Passage provided ::
Let \(S_i\) be the set of \(j\) such that \(A_{i,j}=1\), then \(S_i\) represents the set of vertices which is either in \(i\)’s subtree of are \(i\)’s ancestor.

For any \(j\) such that \(A_{i,j}=1\), if \(S_i\) and \(S_j\) doesn’t include one another, then it’s easy to observe that there is no solution. Otherwise, if \(S_i\ne S_j\), than it would be unique whether \(i\) is \(j\)’s ancestor or vice versa.

However, we still have to consider the case \(S_i=S_j\). For now, since either way is OK, we will assume \(i\) is \(j\)’s ancestor if \(i<j\) in this case.

Suppose now that all conditions are satisfied, and we have decided for every pair \(i,j\) which one is the other’s ancestor, then there would be a unique tree satisfying the conditions.

This can be done by starting from \(1\), and classifying all nodes into subtrees. For any pair of \(i,j\) such that \(S_i\) and \(S_j\) doesn’t include on another, from the analysis above, we can see that \(A_{i,j}=A_{j,i}=0\) (otherwise this would be a pair not satisfying the condition, and the answer should be \(0\)), and hence \(i,j\) must be in separate subtrees.

Source data ::
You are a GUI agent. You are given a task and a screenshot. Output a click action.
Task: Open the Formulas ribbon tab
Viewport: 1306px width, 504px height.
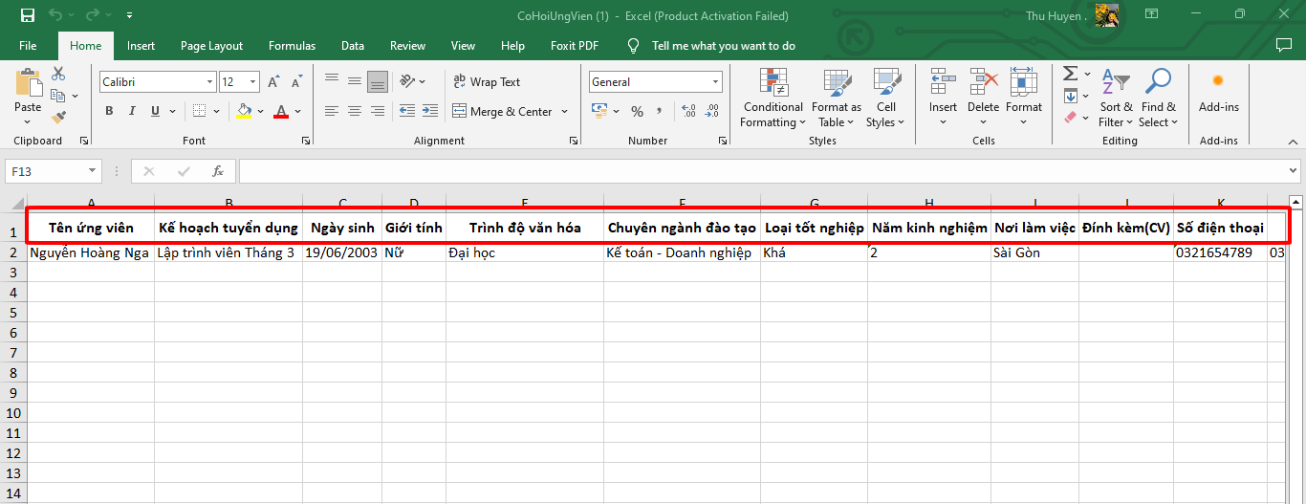(292, 46)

Given exercise 1 :: In the passage on reconstructing the tree, which vertex is taken as the ancestor when \(S_i=S_j\)?
Given exercise 2 :: Please continue the passage on reconstructing the tree, starting right after its final sentence.

Exercise response 1 :: Vertex \(i\) is assumed to be \(j\)'s ancestor if \(i<j\).

Exercise response 2 ::
So we delete \(1\), put the other nodes into groups, where two nodes \(i,j\) are in the same group if and only if \(S_i\cap S_j\ne\emptyset\) (remember that we have deleted node \(1\) from all \(S_i\) as well). This leads to smaller subproblems which can be solved by induction.

Therefore, all we have to do is to count the number of ways to set the ancestor relationships. The only part that can change is when \(S_i=S_j\). It’s easy to see that the two ways are symmetric, so we can freely choose the order of all nodes having the same \(S_i\). The number of ways for a single \(S\) is thus \(c!\), where \(c\) is the number of \(j\) such that \(S_j=S\). The case where \(S=S_1\) is special, since \(1\) must be the root. In this case, the number of ways is \((c-1)!\).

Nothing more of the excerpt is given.